In fact, this week some friends and blog followers are investing time to pray and fast for one another – that we find contentment in God’s will – but also, asking in faith, for our requests – from infertility, to spouses to salvation of family and friends. (http://www.modernishhomemaker.com/2014/02/for-such-time-as-this-season-of-prayer.html)
We too have suffered through infertility – several IUIs and IVFs and still nothing. The thing is, we haven’t told anyone through all of it what we were doing or what was happening. As we have been married 10 years, I”m pretty sure most have figured out by now that something is up, though they don’t know what. My response is, “All in God’s time.” That is also my prayer.
Why didn’t we tell anyone? The stress and constant questions that it would have raised. It was already tough enough to deal with it between the two of us. We didn’t need others to add to it constantly. One of the toughest things is to see my sister, who studied to be a teacher, decide to only have 1 child and act as if more would be burdens. Here I am, wanting lots of them but not able to have any (at this point).
One thing that did come of all of this was fostering kids. I had prayed, “God, if you decide not to bless us with biological kids, I would really like to start fostering kids, but know this is a hard thing to do. If we are meant to do so, please, have my husband mention it. If he never does, then I’ll know it isn’t meant to happen.” A few months later we were in the waiting room of the doctor’s office, waiting to go in for an IUI, when my husband saw it mentioned in a magazine and pointed to it, “You should call about this.” I didn’t question him any further and called the next day. That has been over 5 years ago.
As we got further down the path, I told him that I still wanted to keep up the infertility treatments, though if we got pregnant while having a foster kid in our home that didn’t mean we could send the foster kid away. It was not a “THIS or THAT but NOT BOTH” sort of thing for me.
We are adopting two of our foster kids in just two weeks. It has been a long, tiring road and I’ve learned a lot about myself and God through the journey. Yeah, it isn’t like I had planned it, but obviously God had other plans.
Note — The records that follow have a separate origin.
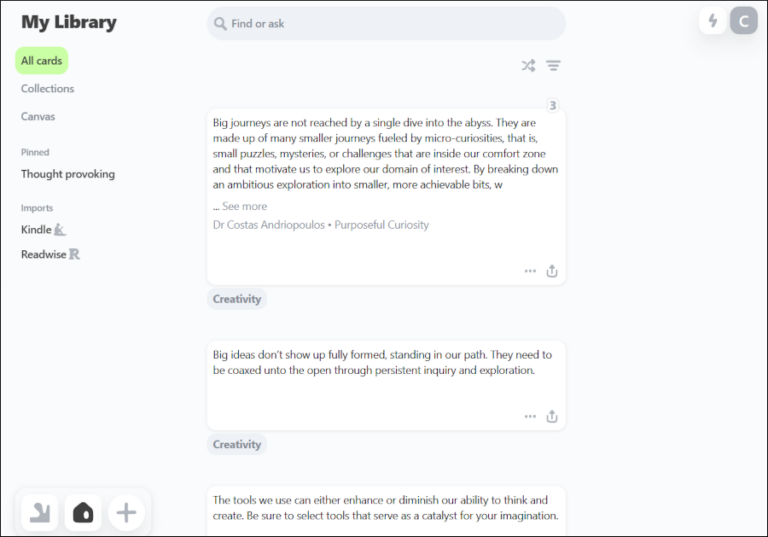768x537 pixels.
Task: Open Collections in the sidebar
Action: coord(48,89)
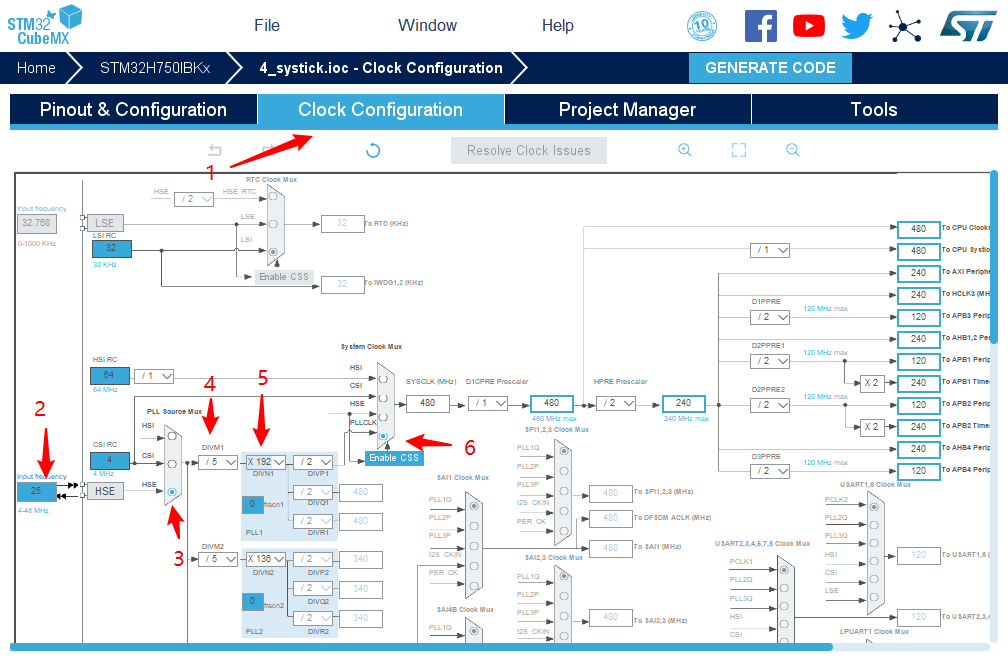Click the HSE input frequency field
The width and height of the screenshot is (1008, 661).
(36, 492)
We still haven’t shared with friends and family about our infertility. It is still too painful. I have a few friends who are having trouble getting pregnant, though only one shared it with me (she mentioned another friend having issues which is how I know about more than one). I still can’t bring myself to tell them about our journey, especially if I know they can’t keep it to themselves. It is a very, very personal thing.
Thank you for having the heart, courage and words to share your story.
Your story reminds me of that Christian movie “Facing the Giants”.
I too had to come to that place where I cried out to god, “I’ll still love you…”
Funny how God works. After I cried out my womb was opened and we now have 5 amazing boys. I know it doesn’t always work out that way for others, but I think God always meets the child who prays that prayer.
…I’ll love you no matter what Lord!”
Beautiful post!
I can’t identify completely with your pain as my story is different: I had two children and was unable to get pregnant with more. But I’ve had many friends who experienced it for their first child, and I know they were deeply discouraged. God really has given women a mother’s heart, and we long to use it. It’ obvious God was working in your life to have a friend write you such an encouraging note. And that’s a good reminder to encourage others going through infertility.
Thanks for sharing this part of your story.